UPDATED 08:00 EDT / JANUARY 20 2026

SECURITY

Anthropic’s official Git MCP server hit by chained flaws that enable file access and code execution

Anthropic PBC’s official Git Model Context Protocol server has several security vulnerabilities that can lead to arbitrary file access and, in some scenarios, full remote code execution triggered entirely through prompt injection.

That’s according to a new report out today from artificial intelligence security startup Cyata Security Ltd. The flaws affect mcp-server-git, the reference implementation of Anthropic’s MCP for Git that is intended to demonstrate how developers should safely expose Git repositories to large language model-powered agents.

According to Cyata, the issues affect all default deployments released before Dec. 18, 2025. They can be exploited by attackers who can influence content an AI assistant reads, such as a malicious README file, poisoned issue description, or compromised web page.

Three distinct vulnerabilities were identified in the server. The vulnerabilities include an unrestricted git_init capability that allowed repository initialization at arbitrary filesystem paths, a path validation bypass that enabled access to repositories outside the configured allowlist and an argument injection flaw in the git_diff tool that passed unsanitized input to the Git command-line interface. When chained together, the flaws allow attackers to read or delete arbitrary files and overwrite files on the host system.

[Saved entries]
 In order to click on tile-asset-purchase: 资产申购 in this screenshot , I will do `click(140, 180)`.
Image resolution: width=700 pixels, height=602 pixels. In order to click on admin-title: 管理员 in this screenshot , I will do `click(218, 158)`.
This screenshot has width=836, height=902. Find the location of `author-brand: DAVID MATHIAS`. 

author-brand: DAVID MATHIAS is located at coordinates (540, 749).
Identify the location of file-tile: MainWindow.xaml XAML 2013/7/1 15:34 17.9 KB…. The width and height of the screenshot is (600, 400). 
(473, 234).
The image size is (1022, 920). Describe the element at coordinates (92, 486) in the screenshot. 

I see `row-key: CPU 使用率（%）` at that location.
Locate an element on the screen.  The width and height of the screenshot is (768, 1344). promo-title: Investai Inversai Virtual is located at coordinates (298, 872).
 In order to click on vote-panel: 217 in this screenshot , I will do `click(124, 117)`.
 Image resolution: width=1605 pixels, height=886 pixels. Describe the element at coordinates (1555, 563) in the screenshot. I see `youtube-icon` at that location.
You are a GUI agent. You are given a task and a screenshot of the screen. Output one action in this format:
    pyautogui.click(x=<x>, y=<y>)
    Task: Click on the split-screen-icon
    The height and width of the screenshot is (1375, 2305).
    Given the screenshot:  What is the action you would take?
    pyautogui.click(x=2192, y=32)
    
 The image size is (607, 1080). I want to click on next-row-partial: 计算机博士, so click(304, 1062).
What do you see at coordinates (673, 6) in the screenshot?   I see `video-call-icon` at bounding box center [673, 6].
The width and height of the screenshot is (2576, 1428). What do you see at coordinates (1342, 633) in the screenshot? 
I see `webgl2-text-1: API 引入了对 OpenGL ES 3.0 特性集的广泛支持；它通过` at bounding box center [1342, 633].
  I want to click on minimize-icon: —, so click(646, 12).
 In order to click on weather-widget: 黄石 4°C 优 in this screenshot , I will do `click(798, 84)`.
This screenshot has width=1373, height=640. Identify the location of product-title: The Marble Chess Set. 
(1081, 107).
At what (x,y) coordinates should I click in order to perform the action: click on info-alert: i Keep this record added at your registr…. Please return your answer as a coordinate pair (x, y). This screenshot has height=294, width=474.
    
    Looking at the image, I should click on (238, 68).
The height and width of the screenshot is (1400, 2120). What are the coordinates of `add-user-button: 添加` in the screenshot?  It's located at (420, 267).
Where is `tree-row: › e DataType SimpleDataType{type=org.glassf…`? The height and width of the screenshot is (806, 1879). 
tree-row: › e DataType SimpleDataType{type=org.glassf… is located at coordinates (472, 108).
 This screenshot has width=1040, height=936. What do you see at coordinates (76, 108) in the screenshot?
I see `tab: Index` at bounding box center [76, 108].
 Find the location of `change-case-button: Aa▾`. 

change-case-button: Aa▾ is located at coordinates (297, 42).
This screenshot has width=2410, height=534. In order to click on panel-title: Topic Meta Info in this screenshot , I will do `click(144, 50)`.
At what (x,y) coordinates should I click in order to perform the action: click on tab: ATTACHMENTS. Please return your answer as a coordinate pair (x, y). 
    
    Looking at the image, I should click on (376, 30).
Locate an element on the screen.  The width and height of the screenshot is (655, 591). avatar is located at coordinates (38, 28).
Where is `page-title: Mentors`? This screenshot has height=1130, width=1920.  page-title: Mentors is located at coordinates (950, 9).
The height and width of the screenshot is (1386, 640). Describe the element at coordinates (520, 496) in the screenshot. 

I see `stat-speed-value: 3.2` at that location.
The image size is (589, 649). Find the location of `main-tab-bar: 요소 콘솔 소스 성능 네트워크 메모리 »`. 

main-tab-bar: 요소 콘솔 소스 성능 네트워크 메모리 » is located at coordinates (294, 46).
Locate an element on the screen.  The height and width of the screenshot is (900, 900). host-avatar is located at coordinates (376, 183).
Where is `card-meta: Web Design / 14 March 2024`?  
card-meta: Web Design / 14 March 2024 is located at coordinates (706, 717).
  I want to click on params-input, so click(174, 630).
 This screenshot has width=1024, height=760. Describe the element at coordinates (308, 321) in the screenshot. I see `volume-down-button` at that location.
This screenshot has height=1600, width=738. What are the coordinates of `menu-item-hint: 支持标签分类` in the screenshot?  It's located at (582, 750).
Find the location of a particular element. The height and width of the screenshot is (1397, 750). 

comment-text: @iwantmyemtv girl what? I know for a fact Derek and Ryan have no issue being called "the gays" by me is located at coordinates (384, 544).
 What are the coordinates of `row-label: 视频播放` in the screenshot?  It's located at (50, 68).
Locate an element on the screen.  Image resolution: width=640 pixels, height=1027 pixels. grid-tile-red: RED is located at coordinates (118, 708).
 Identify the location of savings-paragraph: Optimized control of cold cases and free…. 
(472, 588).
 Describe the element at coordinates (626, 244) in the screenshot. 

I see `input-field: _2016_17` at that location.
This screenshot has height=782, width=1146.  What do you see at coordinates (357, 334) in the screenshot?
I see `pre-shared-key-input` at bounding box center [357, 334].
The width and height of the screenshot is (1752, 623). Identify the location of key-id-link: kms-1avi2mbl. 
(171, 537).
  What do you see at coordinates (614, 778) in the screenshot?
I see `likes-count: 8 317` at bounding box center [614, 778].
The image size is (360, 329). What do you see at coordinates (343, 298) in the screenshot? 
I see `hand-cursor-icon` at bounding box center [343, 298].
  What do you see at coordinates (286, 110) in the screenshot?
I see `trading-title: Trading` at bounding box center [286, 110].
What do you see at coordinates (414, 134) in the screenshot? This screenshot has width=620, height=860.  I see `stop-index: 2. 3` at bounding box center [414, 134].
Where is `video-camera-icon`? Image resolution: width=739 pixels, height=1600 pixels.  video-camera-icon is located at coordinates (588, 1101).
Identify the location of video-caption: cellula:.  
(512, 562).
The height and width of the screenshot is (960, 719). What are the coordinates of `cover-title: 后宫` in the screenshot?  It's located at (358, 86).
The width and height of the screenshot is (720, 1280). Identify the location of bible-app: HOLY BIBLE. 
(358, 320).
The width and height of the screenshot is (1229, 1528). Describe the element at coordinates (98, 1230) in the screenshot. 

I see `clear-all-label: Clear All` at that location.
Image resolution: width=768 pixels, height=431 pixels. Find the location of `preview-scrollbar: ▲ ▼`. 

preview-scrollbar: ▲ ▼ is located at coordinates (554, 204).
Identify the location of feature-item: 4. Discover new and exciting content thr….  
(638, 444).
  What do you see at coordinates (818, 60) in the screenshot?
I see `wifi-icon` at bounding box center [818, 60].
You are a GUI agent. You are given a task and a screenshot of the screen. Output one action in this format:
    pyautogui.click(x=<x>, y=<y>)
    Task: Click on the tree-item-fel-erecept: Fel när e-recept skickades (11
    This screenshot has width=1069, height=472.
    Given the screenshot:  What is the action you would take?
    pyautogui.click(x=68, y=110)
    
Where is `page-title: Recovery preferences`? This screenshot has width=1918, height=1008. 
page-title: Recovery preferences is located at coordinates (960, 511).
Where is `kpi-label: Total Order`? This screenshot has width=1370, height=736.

### Task description
Please return the Git MCP server security text above word for word, in full.

### Expected output
UPDATED 08:00 EDT / JANUARY 20 2026

SECURITY

Anthropic’s official Git MCP server hit by chained flaws that enable file access and code execution

Anthropic PBC’s official Git Model Context Protocol server has several security vulnerabilities that can lead to arbitrary file access and, in some scenarios, full remote code execution triggered entirely through prompt injection.

That’s according to a new report out today from artificial intelligence security startup Cyata Security Ltd. The flaws affect mcp-server-git, the reference implementation of Anthropic’s MCP for Git that is intended to demonstrate how developers should safely expose Git repositories to large language model-powered agents.

According to Cyata, the issues affect all default deployments released before Dec. 18, 2025. They can be exploited by attackers who can influence content an AI assistant reads, such as a malicious README file, poisoned issue description, or compromised web page.

Three distinct vulnerabilities were identified in the server. The vulnerabilities include an unrestricted git_init capability that allowed repository initialization at arbitrary filesystem paths, a path validation bypass that enabled access to repositories outside the configured allowlist and an argument injection flaw in the git_diff tool that passed unsanitized input to the Git command-line interface. When chained together, the flaws allow attackers to read or delete arbitrary files and overwrite files on the host system.